══ SELECTED PASSAGE ══
Did a mini boil of all the late hop additions which went well apart from having used up all my ahtanum for bittering. So I used up the oldest pack of pellets in the fridge which was simcoe at 30g instead of 20g.
I'm really looking forward to this beer as I've been on a bit of a dark beer frenzy recently.
 
For this brew I wanted to try out an oatmeal pale, try forumite JFB late hops no chill method and use up a few odds and ends from the freezer

Took a gravity sample of this just now and of course had a taste. I'm really pleased with this brew I'll package it this weekend. The hops flavour is there in a kind of tasty but understated way, which is the way I like my hop flavours. Not in ya face like some beers can be. If I really wanted to boost the flavour I could add some hop tea as well as dry hop it too. Cheers @JFB it seems we've swapped no chill flavour addition methods. I'm definatley going to be using your method for future brews, unless I want to follow/mimic a clone reciepe's hop schedule. Then I'll use the mini boil method as your method is easier and less time consuming I think
 
Just mashed in an experimental American porter which should be a fun beer.
As soon as i,ve done the dunk sparge I've got a American wheat beer to bottle then its off on the twelve beers of Christmas challenge with a few work mates:whistle:
 
Just tucked up a steam beer/pseudo lager in the brew bag. It's quite low OG.I accidently over diluted the wort. It was supposed to be 1041 but ended up 1.038 - no problem, just means more beer.
I used Mangrove Jacks California Lager yeas tfor the first time. I've heard good things about it and forumite @Mickdundee likes it
 
Just doing some bottling tonight. Muntons Gold IPA kit. I have used some dry hops this time. Hopefully it will be about *5.1 %. My strongest beer brewed to date - I added the 1 kg dextrose suggested for the stronger version. Have been sanitising the bottles earlier, and soon getting onto siphoning into the bottles.
═══
══ DATA PROVIDED ══
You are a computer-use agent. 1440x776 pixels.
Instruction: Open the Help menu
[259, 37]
═══
══ DATA PROVIDED ══
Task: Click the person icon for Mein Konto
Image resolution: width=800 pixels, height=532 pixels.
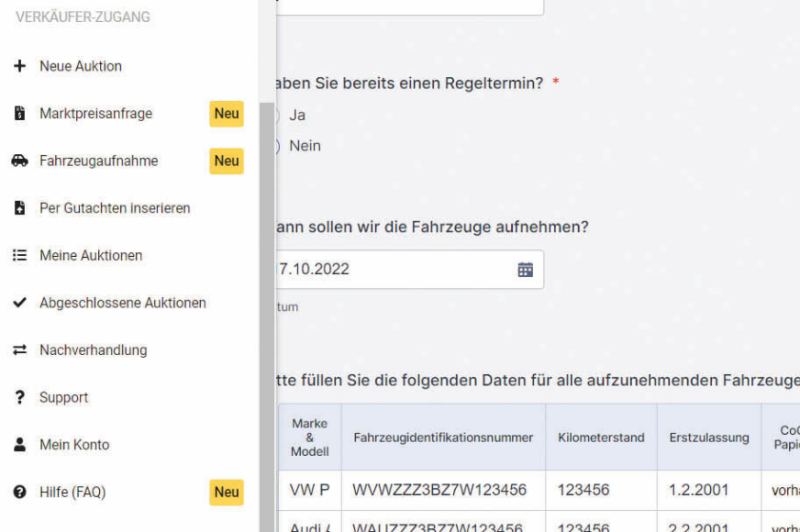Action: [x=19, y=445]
═══
Please repeat word for word the part of the homebrewing posts that opens with the words "I used Mangrove" and closes with "into the bottles.". The records have nothing to do with the homebrewing posts.

» **SOLUTION TO THIS PROBLEM**
I used Mangrove Jacks California Lager yeas tfor the first time. I've heard good things about it and forumite @Mickdundee likes it
 
Just doing some bottling tonight. Muntons Gold IPA kit. I have used some dry hops this time. Hopefully it will be about *5.1 %. My strongest beer brewed to date - I added the 1 kg dextrose suggested for the stronger version. Have been sanitising the bottles earlier, and soon getting onto siphoning into the bottles.